For Bushnell, cheating can be far from what it seems; “the impulse to reach for a resource is natural and often academically legitimate. Professors themselves do it all the time,” Bushnell said. “When I teach a new story in my literature class, I keep the text open in front of me, I consult it, I search for passages that illustrate my ideas andI test student ideas against the text. None of that is ‘cheating.’ It is engagement.

Bushnell indicates that innovating “old” methods is a requirement to propel students’ learning experiences during a pandemic. “You cannot use the same kinds of tests online that you would use in the classroom,” Bushnell said. “You have to create test questions and testing methods that will drive students to engage further with texts, theories and information.”

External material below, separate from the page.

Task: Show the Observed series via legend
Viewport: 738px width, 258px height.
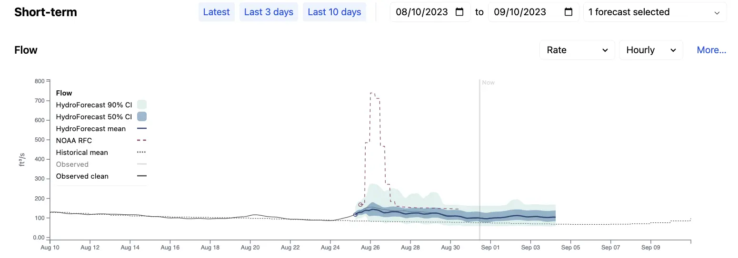Action: click(x=101, y=164)
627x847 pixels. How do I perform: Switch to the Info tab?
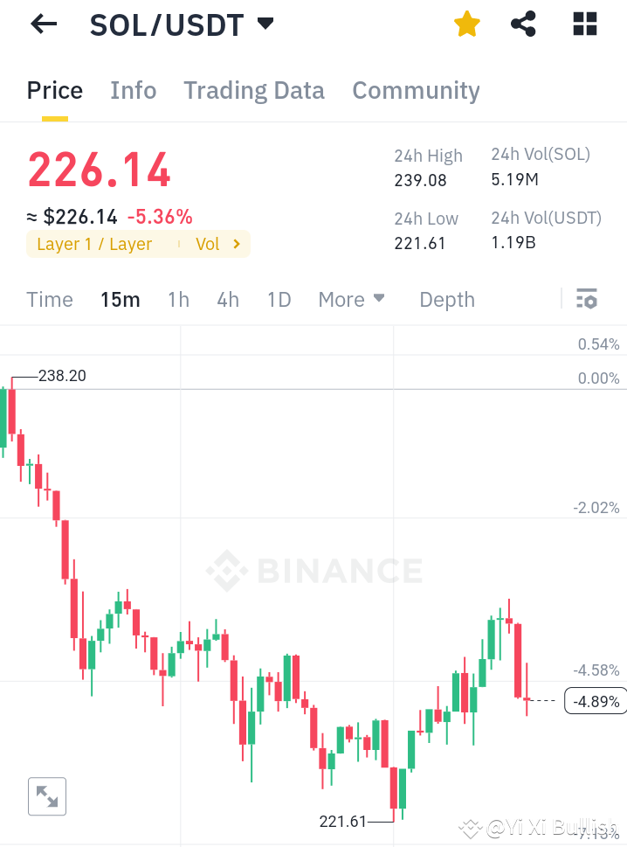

Adam Schwartz, associate professor in the School of Language, Culture & Society, believes that the utmost important thing is to acknowledge where you get your sources from. “I very rarely had a student try to pass off something as their own thoughts, but when that happens, I’m not interested in passing judgment – it is time for a conversation.” Schwartz said.

According to Schwartz, having a conversation with a student that allegedly cheats and understanding the reason behind it is more important than trying to punish them.

With COVID-19, we’re all looking for ways to make life a little easier despite all the awful. My students are exhausted, but not necessarily lazy or intentionally dishonest,” Schwartz said. “Sometimes what a professor might read as plagiarism is also a sign that a student might be spending valuable time and energy taking care of family or seeking some extra sleep, if I see an instance of cheating, it usually means the student needs support or some kind of flexibility.”

As an educator, Schwartz works to design his classes in ways that can minimize a student’s concern about their grade and as a result decrease a student’s need to cheat. “I’m interested in encouraging and authoring the student’s process,” Schwartz said.